If Barack Obama is going to win the state of Florida, and by extension other key swing states, on his way to the presidency in November, he is going to need a lot more people like Gary LaPorte.
The 66-year-old retiree from Spring Hill, about an hour north of Tampa in Hernando County, is probably your quintessential moderate swing voter. He is a lifelong Republican who has voted for candidates in both parties, driven more by issues and personalities than party affiliation.
For this year's election he plans to switch parties, and is drawn to voting for Obama. Yet ask him who he counts as political idols and the first name that comes to mind is:
"Ronald Reagan."
"He was a Republican," his wife, Diane, interjected with some distaste as the two awaited the start of last week's Obama rally in Tampa. Diane is a Democrat, and so she prompted her husband with a different suggested political hero: "What about John F. Kennedy?"
LaPorte is exactly the kind of voter that Obama has had trouble winning: white, older and working-class. From Kentucky — where Hillary Clinton creamed him in that demographic — to Pennsylvania to Ohio to Florida, Obama has had trouble connecting with some white voters, especially those who are less educated and less affluent. The latest Quinnipiac University poll shows Obama losing to McCain in Florida 45 percent to 41 percent.
The crowd of 15,000 at the St. Pete Times Forum last week was decidedly rainbow and skewed to the younger side: lots of African-American voters, some Hispanics and a bunch of teens, including high-schoolers who either cut classes locally to attend and some who drove from places such as Orlando, where the school year has already ended.
More and more, the mainstream press is defining Obama's electability in terms of his appeal to voters along that racial-economic divide. Consider these recent headlines: "Can Obama Win White Voters?" in U.S. News and World Report; "Can Obama win over the working class?" on cnn.com; and "Obama's Problem With Working-Class Whites: Not As Bad As You Think!" in New York magazine.
Obama has started countering by giving his back story: He was a poor kid whose dad left him when he was 2 and whose family had to live on food stamps for a while. And he tailors his issues to appeal to that same crowd. In Tampa, the pitch went this way:
• On health care: "If you already have health insurance, I'm going to lower your premiums. Working with your employer by $2,500 per family per year. And if you don't have health insurance, you are going to be able to get health insurance that is at least as good as the health care I have as a member of congress."

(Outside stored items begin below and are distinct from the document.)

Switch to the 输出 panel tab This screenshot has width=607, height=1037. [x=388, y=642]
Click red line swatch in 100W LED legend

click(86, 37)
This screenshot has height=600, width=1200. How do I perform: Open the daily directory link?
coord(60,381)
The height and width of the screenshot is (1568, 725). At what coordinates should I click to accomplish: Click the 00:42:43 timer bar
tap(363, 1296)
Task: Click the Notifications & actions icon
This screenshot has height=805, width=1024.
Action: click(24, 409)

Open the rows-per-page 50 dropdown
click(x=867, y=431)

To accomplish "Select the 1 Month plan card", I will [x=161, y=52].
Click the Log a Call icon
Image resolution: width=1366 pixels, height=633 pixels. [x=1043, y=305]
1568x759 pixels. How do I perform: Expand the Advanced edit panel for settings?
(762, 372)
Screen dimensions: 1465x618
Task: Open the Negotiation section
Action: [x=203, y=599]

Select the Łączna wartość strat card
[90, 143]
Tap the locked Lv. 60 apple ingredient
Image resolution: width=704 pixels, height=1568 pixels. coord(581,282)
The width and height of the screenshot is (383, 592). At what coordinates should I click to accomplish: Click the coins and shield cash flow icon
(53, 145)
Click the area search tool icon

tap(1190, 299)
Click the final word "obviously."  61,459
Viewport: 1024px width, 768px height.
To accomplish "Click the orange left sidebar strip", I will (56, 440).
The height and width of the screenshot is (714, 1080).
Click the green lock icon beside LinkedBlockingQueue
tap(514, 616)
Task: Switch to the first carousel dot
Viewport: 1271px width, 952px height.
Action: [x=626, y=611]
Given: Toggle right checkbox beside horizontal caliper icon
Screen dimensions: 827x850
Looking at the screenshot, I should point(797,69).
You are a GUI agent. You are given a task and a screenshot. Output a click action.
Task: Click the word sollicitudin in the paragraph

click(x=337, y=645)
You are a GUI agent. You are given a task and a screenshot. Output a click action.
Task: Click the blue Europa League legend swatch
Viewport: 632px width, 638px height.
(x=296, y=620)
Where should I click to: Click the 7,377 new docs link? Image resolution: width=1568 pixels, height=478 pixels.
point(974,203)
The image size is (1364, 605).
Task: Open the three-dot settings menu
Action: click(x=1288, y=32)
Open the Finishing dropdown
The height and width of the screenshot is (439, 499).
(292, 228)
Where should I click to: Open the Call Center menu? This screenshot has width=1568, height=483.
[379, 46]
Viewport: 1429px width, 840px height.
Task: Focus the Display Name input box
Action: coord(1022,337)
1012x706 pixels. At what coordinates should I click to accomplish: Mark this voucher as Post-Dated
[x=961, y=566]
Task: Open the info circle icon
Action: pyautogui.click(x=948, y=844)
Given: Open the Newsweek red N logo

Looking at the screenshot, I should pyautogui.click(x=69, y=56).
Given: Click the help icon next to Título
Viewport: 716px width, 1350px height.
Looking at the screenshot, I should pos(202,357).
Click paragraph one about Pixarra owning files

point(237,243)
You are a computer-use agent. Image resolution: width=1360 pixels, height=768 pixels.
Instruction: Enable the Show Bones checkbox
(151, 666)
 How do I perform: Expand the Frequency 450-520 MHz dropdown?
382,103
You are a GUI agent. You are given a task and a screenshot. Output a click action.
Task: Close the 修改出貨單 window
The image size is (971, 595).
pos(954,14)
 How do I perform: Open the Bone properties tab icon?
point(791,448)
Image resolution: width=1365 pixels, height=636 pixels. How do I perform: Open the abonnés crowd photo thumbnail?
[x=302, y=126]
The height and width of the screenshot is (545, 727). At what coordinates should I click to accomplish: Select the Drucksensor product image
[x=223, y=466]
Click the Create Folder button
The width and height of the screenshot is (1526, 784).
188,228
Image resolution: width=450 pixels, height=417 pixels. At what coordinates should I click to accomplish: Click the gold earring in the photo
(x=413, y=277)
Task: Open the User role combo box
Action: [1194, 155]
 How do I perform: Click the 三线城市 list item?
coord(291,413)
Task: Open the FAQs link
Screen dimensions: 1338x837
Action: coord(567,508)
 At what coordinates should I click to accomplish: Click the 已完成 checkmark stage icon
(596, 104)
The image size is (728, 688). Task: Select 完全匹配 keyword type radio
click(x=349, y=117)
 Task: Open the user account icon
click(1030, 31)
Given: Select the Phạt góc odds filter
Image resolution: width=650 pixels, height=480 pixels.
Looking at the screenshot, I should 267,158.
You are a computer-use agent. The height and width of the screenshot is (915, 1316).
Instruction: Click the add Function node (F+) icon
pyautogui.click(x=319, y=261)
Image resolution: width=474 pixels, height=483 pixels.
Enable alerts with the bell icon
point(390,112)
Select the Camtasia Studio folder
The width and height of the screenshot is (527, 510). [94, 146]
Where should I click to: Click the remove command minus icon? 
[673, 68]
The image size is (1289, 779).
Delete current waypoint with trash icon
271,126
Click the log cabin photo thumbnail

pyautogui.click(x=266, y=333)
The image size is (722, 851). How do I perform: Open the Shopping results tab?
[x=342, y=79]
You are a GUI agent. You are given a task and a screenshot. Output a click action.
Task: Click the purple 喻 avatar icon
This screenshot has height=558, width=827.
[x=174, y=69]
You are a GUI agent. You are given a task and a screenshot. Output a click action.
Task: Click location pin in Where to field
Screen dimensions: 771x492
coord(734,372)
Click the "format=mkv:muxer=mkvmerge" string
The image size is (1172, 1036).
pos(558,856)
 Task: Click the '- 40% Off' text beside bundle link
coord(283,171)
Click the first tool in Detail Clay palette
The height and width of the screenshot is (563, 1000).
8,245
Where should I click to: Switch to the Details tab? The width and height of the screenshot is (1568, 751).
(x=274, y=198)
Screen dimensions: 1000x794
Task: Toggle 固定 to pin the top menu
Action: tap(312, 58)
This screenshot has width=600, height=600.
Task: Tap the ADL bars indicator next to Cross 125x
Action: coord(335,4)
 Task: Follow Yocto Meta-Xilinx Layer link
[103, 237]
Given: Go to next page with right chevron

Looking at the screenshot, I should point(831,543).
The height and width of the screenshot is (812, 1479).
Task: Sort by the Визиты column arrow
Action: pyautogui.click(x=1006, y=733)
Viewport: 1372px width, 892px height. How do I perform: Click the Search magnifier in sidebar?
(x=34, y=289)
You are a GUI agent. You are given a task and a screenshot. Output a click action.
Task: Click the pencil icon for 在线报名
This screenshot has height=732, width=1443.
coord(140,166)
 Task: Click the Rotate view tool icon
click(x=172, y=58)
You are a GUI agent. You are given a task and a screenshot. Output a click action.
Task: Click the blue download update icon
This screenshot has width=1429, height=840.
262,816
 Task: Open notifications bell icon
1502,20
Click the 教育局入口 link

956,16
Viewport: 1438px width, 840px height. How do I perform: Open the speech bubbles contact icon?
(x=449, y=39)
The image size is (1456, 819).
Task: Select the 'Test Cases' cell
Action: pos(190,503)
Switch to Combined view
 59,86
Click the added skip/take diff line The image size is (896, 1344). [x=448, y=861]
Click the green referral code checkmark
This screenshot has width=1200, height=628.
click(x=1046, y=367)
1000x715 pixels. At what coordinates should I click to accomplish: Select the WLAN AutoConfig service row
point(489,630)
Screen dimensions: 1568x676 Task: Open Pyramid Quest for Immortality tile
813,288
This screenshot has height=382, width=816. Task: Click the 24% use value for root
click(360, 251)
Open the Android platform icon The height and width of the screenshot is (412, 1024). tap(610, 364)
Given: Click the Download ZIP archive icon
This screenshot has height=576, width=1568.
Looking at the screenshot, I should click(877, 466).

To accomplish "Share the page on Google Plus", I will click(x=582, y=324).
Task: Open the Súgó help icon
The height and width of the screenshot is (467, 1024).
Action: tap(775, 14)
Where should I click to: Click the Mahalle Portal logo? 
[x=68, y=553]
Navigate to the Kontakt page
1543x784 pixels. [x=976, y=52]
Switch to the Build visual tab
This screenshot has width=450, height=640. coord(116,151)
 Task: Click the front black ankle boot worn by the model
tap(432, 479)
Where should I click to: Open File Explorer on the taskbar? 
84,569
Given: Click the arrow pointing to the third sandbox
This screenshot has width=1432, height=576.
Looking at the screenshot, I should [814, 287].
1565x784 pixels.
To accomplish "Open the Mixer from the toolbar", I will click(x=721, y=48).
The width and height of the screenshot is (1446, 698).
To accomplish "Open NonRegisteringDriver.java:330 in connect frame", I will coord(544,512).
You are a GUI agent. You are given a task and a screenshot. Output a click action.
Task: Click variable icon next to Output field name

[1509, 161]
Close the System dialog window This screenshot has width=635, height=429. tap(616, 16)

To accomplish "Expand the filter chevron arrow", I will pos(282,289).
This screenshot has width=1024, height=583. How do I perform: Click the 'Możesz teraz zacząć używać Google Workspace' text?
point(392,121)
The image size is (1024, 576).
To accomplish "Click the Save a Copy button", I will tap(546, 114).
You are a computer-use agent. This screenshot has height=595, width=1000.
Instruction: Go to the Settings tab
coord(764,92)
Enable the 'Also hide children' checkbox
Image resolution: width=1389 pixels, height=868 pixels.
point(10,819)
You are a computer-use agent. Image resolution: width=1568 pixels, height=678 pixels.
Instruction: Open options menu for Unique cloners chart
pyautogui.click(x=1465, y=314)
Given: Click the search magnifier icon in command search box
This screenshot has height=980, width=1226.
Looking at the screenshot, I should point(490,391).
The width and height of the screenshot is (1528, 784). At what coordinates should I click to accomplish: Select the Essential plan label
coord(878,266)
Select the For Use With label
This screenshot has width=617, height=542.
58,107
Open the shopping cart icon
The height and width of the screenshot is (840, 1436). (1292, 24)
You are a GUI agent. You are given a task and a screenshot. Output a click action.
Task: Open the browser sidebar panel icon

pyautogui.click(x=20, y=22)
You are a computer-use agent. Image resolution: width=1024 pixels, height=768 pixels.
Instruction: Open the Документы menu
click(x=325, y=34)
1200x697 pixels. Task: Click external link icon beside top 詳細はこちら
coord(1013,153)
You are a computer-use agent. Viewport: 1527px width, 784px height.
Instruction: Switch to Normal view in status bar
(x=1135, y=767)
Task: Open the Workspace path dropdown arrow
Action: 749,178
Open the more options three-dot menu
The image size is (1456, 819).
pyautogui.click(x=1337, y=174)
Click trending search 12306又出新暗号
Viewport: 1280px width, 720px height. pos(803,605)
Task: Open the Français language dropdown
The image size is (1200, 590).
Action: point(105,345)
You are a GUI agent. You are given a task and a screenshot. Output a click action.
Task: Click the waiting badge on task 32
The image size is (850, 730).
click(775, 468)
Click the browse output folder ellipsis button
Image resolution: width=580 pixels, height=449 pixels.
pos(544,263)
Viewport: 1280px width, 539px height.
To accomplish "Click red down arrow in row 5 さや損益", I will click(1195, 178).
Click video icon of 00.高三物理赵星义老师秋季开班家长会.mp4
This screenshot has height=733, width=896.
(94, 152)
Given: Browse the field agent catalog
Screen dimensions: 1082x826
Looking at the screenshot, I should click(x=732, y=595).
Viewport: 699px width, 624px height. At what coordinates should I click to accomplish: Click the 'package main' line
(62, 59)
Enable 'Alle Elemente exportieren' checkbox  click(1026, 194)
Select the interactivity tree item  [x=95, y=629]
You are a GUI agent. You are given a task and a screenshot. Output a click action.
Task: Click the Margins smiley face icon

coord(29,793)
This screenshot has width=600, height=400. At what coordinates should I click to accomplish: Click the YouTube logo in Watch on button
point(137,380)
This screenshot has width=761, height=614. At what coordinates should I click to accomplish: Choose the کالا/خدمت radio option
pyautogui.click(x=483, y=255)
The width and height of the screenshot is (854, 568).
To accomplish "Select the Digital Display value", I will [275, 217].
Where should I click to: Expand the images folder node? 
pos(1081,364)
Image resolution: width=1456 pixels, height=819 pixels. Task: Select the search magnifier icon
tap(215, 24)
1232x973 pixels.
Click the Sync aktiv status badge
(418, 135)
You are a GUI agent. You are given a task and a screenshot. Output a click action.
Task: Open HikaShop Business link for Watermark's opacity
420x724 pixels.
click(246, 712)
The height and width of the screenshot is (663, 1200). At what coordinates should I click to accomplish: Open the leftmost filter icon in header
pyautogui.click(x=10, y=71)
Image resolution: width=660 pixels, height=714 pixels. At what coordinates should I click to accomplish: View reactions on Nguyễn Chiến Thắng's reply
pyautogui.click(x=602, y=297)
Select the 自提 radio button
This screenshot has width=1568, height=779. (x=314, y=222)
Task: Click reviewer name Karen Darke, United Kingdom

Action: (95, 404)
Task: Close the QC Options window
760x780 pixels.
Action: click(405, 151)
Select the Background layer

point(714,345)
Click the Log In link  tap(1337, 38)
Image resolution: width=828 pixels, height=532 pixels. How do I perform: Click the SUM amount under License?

• On seniors: "We're going to give our seniors relief. We're not going to privatize social security. But we also want to help people save with retirement accounts outside of social security. Since our seniors are on fixed incomes, if they make $50,000 a year or less, I don't want them paying income taxes on their social security."
• On relief from gas prices: "What I want to do is provide real relief, a thousand-dollar-per-family tax cut to offset their payroll taxes. … We're going to pay for it by closing corporate tax loopholes and tax havens that aren't creating jobs here in the United States."
• On education: Obama promised a $4,000 subsidy for college if graduates agree to do national community service in repayment.
But first and foremost, he was in Florida last week for three days not to deliver a policy statement but to give us a giant bear hug, and it was red meat enough for the Tampa crowd. Twice Obama was interrupted by loud calls of "I love you;" both times he responded, "I love you back."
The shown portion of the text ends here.